Date of Award

2017

Degree Type

Dissertation

Degree Name

Doctor of Philosophy (PhD)

Graduate Group

Economics

First Advisor

Francis X. Diebold

Second Advisor

Frank Schorfheide

Abstract

In this dissertation, I study standard models, but investigate the necessity of (possibly large) deviations from basic assumptions. In Chapter 1, my co-author Ross Askanazi and I revisit the use of factor models in finance. Historical literature on the subject decomposes volatility into a factor component (systemic risk) and a remainder (idiosyncratic risk). Recent work has suggested that a market shock to volatility may increase both systemic risk and idiosyncratic risk — specifically, that idiosyncratic volatility of US equities data has a factor structure, with the factor highly correlated with, and possibly precisely the market volatility.
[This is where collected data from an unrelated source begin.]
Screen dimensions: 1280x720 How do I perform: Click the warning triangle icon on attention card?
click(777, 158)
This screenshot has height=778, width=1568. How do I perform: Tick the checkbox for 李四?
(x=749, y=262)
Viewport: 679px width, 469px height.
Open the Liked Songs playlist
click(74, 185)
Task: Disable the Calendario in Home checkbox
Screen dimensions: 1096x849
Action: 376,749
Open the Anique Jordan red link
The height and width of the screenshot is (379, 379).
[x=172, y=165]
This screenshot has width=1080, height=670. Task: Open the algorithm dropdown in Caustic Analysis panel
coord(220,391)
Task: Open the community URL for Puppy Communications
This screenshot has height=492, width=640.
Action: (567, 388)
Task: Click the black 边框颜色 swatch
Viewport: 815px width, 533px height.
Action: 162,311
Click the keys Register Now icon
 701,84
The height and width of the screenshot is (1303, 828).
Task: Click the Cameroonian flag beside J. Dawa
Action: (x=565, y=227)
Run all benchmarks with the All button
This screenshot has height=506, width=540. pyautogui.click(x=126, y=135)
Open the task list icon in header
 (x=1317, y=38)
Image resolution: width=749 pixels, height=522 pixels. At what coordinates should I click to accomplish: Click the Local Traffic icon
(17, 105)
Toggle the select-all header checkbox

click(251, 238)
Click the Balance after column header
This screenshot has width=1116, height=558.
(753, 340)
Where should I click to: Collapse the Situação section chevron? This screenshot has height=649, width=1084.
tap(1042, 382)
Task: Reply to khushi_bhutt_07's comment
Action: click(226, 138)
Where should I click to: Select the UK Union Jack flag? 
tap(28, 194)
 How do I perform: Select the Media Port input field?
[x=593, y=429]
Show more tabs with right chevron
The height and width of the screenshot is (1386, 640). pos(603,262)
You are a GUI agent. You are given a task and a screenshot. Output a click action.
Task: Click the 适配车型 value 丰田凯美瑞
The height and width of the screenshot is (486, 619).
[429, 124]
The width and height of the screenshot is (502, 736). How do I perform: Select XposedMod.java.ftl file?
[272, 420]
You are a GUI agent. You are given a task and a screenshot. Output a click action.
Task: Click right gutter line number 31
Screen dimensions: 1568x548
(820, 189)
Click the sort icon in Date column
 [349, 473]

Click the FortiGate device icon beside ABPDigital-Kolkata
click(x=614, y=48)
In this paper we attempt to characterize the underlying factor and find that it can be decomposed into a statistical (PCA) and structural (market volatility) factor. We also show that this feature is more common than expected, appearing in diverse sets of financial data. Lastly, we find that this dual-factor approach is slightly dominated in forecasting environments by a single statistical factor. In Chapter 2 I revisit the classical Vector Autoregression (VAR) model, but allow parameters to time-vary. Time-Varying parameter models have be- come more popular in recent years, especially as they are adapted to accommodate larger datasets. However, all recent developments use standard priors, specifically the Inverse-Wishart class of priors over the parameter error covariance matrix. In this paper, I show that Inverse-Wishart priors have a number of negative properties, and that those properties are salient in a TVP context since there is little information from the likelihood. Fully aware of these deficiencies, the Bayesian Random Effects literature has developed a series of uninformative priors to correct these weaknesses. In this paper, I adapt one of those priors into an informative and easily understandable prior for covariances. I show that the new prior effects posterior inference and displays improved frequentist properties. I apply my prior to the canonical Primiceri (2005) dataset and find that their results were sensitive to the choice of prior. I further apply the prior to two forecasting exercises and find that while it improves forecasts for the Primiceri data, it does not for an alternative (larger) dataset.